The integration test expects a TEMPLATEHASH-aware binary. Until the next release is available, you would have to build Bitcoin Inquisition's 29.x branch yourself. Then the integration test from this PR may be run like so:

BITCOIND_EXE=/path/to/inquisition-bitcoind cargo test --test integration_tests_htlcs_claim_tx -- --nocapture

tankyleo and others added 17 commits June 30, 2026 16:03
We only do this for rust files, and leave bat files untouched.

Use git show --ignore-cr-at-eol to check that this commit has no other
edits.
`BroadcasterInterface::broadcast_transactions` requires that any passed
vector containing multiple transactions must be a single child together
with its parents. We will lean on this contract in upcoming commits, so
here we fix a case where we broke this contract.
In an upcoming commit, we will fix `check_sufficient_funds_for_channel`
to check that we have on-chain funds to cover the anchor reserve for an
additional anchor channel in the validation of outbound channel opens.

Before we do this, we stop using this function to check that any
splice-ins leave enough on-chain anchor reserves. This function keeps
an anchor reserve for an additional anchor channel on top of the
existing set of anchor channels, but after splice-ins, our anchor
reserve only needs to cover the existing set of anchor channels.
When we are preparing to open a channel to a peer, we should reserve
onchain funds for an anchor channel when the peer's init features
signals anchor channels as optional, as channel negotiation with such a
peer can result in an anchor channel.

Tests written with codex.
The patch adds support for the `broadcast_package` method added in
electrum protocol v1.6. Upcoming commits will require this patch to pass
CI.
The mempool/electrs docker image used in those tests only supports
submitpackage via the esplora interface, not the electrum interface.
We bump the Bitcoin Core version used in kotlin and python tests to
support ephemeral dust. This is required for 0FC channels.
Do this roundtrip at the same time we make a roundtrip to retrieve the
feerates to keep startup as fast as possible.
Implementations of `BroadcasterInterface` cannot assume any topological
ordering on the transactions received, so here we order the received
transactions before adding them to the broadcast queue. Any consumers of
the queue can now assume all transactions received to be topologically
sorted.

Codex wrote the tests.
These will be useful when we add support for broadcasting packages in an
upcoming commit.
We rely on the `BroadcasterInterface` contract whereby any
multi-transaction vector must be a single child and its parents, and
must be broadcasted together as a package using `submitpackage`.

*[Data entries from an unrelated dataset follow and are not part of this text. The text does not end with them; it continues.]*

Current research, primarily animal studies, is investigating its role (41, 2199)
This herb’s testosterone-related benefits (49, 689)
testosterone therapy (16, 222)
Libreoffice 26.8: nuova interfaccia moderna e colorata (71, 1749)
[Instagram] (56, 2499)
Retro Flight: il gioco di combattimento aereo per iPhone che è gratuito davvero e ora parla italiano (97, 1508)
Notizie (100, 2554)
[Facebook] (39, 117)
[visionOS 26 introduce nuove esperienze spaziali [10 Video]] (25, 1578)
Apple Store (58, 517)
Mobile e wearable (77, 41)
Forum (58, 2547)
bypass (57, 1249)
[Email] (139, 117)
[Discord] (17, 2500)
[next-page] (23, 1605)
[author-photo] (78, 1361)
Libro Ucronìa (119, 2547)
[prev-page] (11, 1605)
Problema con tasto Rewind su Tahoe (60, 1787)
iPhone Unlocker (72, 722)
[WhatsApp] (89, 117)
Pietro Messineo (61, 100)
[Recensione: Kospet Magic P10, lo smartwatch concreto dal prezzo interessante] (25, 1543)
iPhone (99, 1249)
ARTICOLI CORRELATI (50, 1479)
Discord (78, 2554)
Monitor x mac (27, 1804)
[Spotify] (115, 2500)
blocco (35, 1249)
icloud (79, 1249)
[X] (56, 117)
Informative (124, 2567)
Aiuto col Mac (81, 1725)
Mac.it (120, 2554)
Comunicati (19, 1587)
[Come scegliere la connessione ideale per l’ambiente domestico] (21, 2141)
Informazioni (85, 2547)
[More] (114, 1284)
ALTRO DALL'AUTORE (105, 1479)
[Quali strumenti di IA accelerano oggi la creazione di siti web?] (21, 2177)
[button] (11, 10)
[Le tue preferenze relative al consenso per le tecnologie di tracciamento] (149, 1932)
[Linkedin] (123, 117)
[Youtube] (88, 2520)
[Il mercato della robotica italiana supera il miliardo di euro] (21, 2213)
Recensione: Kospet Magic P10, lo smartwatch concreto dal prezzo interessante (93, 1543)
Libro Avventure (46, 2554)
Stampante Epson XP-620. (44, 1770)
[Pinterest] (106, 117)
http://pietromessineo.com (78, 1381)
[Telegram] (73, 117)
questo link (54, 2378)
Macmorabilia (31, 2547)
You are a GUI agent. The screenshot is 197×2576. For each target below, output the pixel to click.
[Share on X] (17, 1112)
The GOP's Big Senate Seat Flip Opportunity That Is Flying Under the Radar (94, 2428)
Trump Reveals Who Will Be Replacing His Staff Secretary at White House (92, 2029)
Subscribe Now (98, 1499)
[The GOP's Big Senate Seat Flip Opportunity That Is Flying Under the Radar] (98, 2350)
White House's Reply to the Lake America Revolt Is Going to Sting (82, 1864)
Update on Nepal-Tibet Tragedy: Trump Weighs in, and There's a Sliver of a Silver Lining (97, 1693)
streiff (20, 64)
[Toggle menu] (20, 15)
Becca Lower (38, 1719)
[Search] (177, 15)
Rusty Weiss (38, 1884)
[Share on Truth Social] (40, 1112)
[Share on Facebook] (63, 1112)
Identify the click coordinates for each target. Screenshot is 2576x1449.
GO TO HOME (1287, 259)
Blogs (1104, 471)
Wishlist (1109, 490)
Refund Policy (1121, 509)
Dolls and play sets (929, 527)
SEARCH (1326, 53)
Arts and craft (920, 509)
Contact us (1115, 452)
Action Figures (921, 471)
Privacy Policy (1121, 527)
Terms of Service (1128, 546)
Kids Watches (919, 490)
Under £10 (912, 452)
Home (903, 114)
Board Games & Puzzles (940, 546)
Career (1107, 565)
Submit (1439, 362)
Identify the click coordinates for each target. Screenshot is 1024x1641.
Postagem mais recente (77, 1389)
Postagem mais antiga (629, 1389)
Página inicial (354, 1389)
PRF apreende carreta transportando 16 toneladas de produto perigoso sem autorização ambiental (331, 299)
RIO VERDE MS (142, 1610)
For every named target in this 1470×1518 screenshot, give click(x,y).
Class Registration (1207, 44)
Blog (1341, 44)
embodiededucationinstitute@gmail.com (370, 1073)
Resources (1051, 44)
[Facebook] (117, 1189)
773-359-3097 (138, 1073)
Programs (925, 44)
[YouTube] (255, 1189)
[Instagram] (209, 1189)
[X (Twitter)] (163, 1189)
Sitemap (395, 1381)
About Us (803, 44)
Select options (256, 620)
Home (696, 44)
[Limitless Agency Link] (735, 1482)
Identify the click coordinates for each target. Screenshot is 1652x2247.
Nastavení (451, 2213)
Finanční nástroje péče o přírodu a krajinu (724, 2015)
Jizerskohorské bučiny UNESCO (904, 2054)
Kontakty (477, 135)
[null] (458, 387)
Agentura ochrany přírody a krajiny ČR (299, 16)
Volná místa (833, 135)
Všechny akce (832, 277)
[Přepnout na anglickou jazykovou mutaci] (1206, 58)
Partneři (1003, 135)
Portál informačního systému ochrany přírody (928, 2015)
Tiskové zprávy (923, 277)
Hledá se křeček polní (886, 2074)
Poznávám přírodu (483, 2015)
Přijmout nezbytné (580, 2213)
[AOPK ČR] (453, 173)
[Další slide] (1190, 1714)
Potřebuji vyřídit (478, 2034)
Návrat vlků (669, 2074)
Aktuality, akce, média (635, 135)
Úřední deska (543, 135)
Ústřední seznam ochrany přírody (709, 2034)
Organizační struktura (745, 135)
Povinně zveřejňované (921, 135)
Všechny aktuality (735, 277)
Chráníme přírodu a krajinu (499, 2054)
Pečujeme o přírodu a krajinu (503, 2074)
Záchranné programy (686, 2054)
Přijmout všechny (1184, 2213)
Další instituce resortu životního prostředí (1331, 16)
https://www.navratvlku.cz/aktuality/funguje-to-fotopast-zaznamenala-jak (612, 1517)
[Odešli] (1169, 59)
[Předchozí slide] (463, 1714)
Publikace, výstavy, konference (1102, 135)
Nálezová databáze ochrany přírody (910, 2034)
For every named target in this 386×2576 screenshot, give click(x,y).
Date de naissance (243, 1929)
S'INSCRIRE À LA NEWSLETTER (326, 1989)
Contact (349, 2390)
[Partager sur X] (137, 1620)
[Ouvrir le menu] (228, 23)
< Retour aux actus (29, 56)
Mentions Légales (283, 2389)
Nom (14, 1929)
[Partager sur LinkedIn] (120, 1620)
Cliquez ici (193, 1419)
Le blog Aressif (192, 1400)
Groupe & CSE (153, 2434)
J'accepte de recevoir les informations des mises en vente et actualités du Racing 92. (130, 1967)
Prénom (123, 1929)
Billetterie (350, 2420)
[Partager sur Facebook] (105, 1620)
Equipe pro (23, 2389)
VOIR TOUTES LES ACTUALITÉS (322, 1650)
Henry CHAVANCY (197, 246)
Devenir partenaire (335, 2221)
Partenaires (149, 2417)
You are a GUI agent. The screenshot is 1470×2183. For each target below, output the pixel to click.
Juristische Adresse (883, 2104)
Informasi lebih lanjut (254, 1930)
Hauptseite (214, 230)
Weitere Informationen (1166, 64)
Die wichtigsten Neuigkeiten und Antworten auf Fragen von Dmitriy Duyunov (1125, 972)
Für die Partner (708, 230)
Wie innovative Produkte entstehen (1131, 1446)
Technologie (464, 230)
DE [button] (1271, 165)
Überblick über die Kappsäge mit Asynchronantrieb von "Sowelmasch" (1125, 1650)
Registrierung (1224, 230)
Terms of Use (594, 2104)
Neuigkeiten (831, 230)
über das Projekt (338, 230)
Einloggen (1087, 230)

In a prior commit, we added the guarantee that any packages received
from the broadcast queue are already topologically sorted, and hence
can be passed directly to the `submit_package` Bitcoin Core RPC.
We previously allowed users to unset the anchor channels config while
they still had anchor channels open or unresolved. This allowed our
users to drain their anchor reserves while still having anchor channels
open. This is particularly dangerous for 0FC channels, as these rely
entirely on anchor bumps to force-close the channel.

Here, we require that a user first close and resolve all their existing
anchor channels before unsetting their anchor channels config to disable
the opening of fresh anchor channels.
Point the `lightning*` dependencies at the public `templatehash_antipinning`
rust-lightning branch (upstream main + the `option_htlcs_claim_tx` /
OP_TEMPLATEHASH anti-pinning work) via `[patch]`, and add a `[patch.crates-io]`
entry for the `bitcoin` fork carrying the OP_TEMPLATEHASH opcode and BIP-446
digest. Adapt to the API drift this pulls in:

- The `impl_writeable_tlv_based*` macros were renamed to `impl_ser_tlv_based*`.
- `Bolt11Invoice::recover_payee_pub_key` is now fallible; use the infallible
  `get_payee_pub_key`.
- `OnionMessenger::new` takes an extra "intercept messages to unknown SCIDs"
  bool; pass `false` since our mailbox can only key by node id.
- `OnionMessageIntercepted` now carries a `NextMessageHop` instead of a peer
  node id; mailbox `NodeId` hops and drop `ShortChannelId` ones.
- Handle the new (no-op, delegated to the bump-tx handler)
  `BumpTransactionEvent::HTLCsClaimTxResolution` variant.

This work was done with the assistance of Claude Code (Claude Opus 4.8).

Co-Authored-By: Claude Opus 4.8 <noreply@anthropic.com>
Integrate the experimental `option_htlcs_claim_tx` channel type
(OP_TEMPLATEHASH / BIP-446/448 anti-pinning, building on
`option_zero_fee_commitments`) end-to-end into ldk-node.

- Add `AnchorChannelsConfig::negotiate_htlcs_claim_tx` (default off) and wire
  it into the LDK `ChannelHandshakeConfig`, so channels negotiate the type on
  top of zero-fee commitments when requested.
- On-chain resolution of an offered HTLC via the preimage path broadcasts the
  fixed zero-fee v3 claim transaction plus its CPFP child as a TRUC
  1-parent-1-child package (built, signed and broadcast by the delegated
  `BumpTransactionEventHandler`).
- Add an end-to-end integration test
  (`tests/integration_tests_htlcs_claim_tx.rs`) that force-closes an
  `option_htlcs_claim_tx` channel and resolves an offered HTLC via the
  templated preimage path.

Run the `option_htlcs_claim_tx` end-to-end test against a Bitcoin
Inquisition build (>= v29.2) that activates `OP_TEMPLATEHASH` on regtest
from genesis, instead of stock `bitcoind` with the templated claim mined
out-of-band via `generateblock`.

Add `setup_bitcoind_and_electrsd_with_exe_and_args` so a test can launch
a caller-specified daemon; the test resolves the binary from
`BITCOIND_TEMPLATEHASH_EXE` (defaulting to `../bitcoin-inquisition`) and
skips itself if none is available.

This work was done with the assistance of Claude Code (Claude Opus 4.8).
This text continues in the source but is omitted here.